I mean…what the fuck was I going to do instead? Dance? Yeah…I'm just realising it now. Music is my life. Music has been with me throughout. I'll always be grateful for it. It's beautiful, it's diverse, it helps so much. It's one of the most amazing things ever created. And I'm glad it's a part of me. It's definitely going to be part of me forever.

Now I'm just letting go of everything that has ever happened to me. All the things that people have done that I see as unfair. I don't care anymore. All the bad things that have happened to me, the mistakes I've made, the ones people have made that affected me. All of them…I'm letting go of it. I don't care anymore. I don't need anyone to do anything for me anymore.

I forgive myself for all the things I've done. All the stupid choices, all my thoughts, for thinking I'm not worth love. For thinking I can't be apart of something. I want to start over.

I forgive my parents. For making feel like I wasn't worth anything. Like I was something irrelevant and supposed to be at the side for the part of my life where I was just starting to grow. They probably had their shit to figure out and even though that's not an excuse, I forgive them. I hope they're happy now.

I forgive others. For things they've done to me, deliberately or not. They're all still humans anyway. And no matter how old they are…they still have emotions and they can still do stupid things. But it's fine.

Everything happens for a reason. I wouldn't be myself if things happened differently. But as for now…I'm happy with the way things turned out. I'm grateful that I have my best friends. They're the most important people in the world to me and I hope we never grow apart.

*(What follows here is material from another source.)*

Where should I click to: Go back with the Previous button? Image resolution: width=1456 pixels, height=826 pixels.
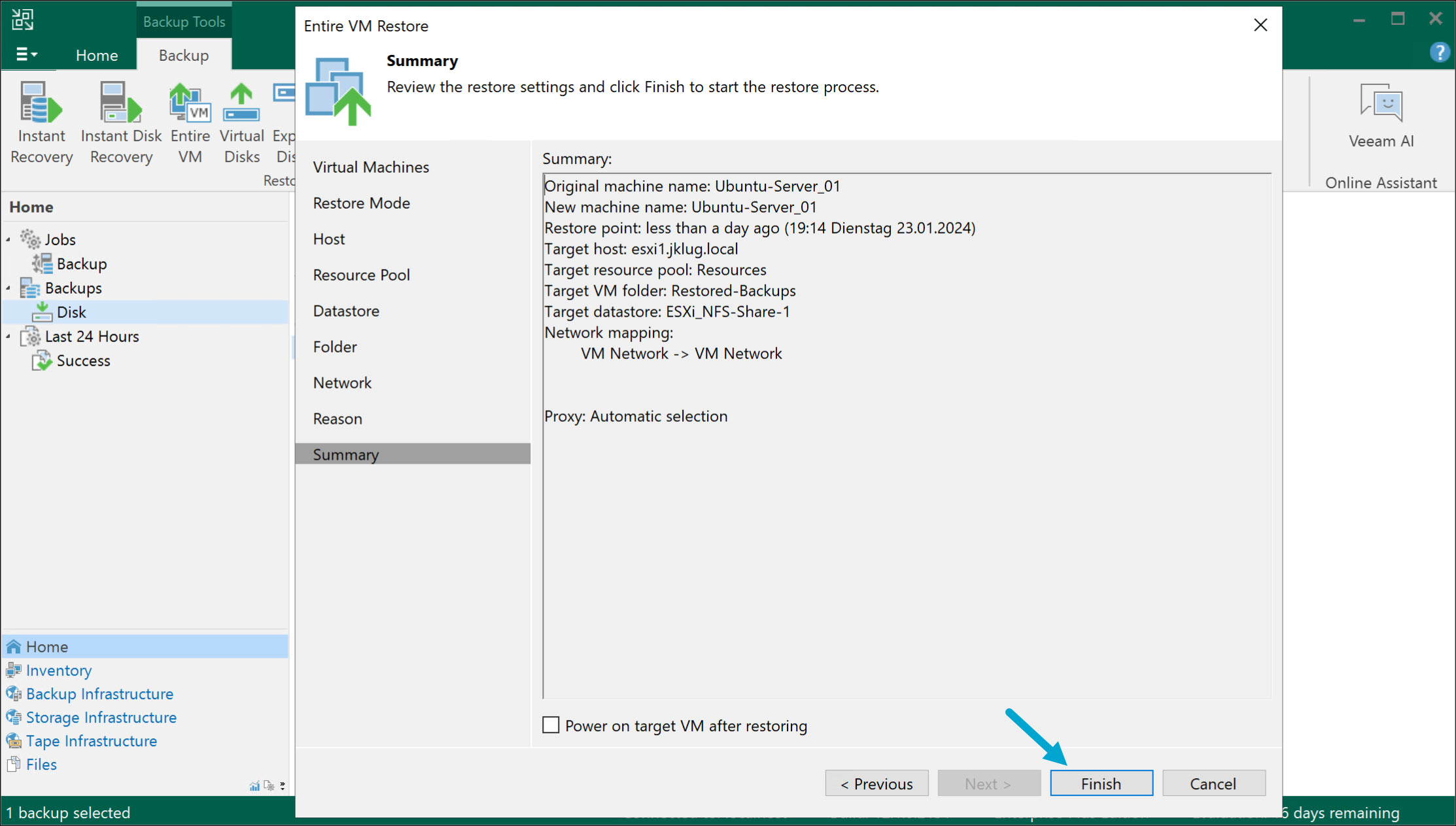coord(876,783)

I'm grateful for Kyle and although in the beginning things were rocky, I'm glad in the end things worked out and I discovered the sweet, charming person that was under the original cocky, irritating guy I knew at first. I still don't know him that well but I hope we get to stay this way.

I wonder what the future holds for me. I don't want to spoil it for myself but for now, I'm happy. I forgive everyone. I forgive the world. I forgive myself.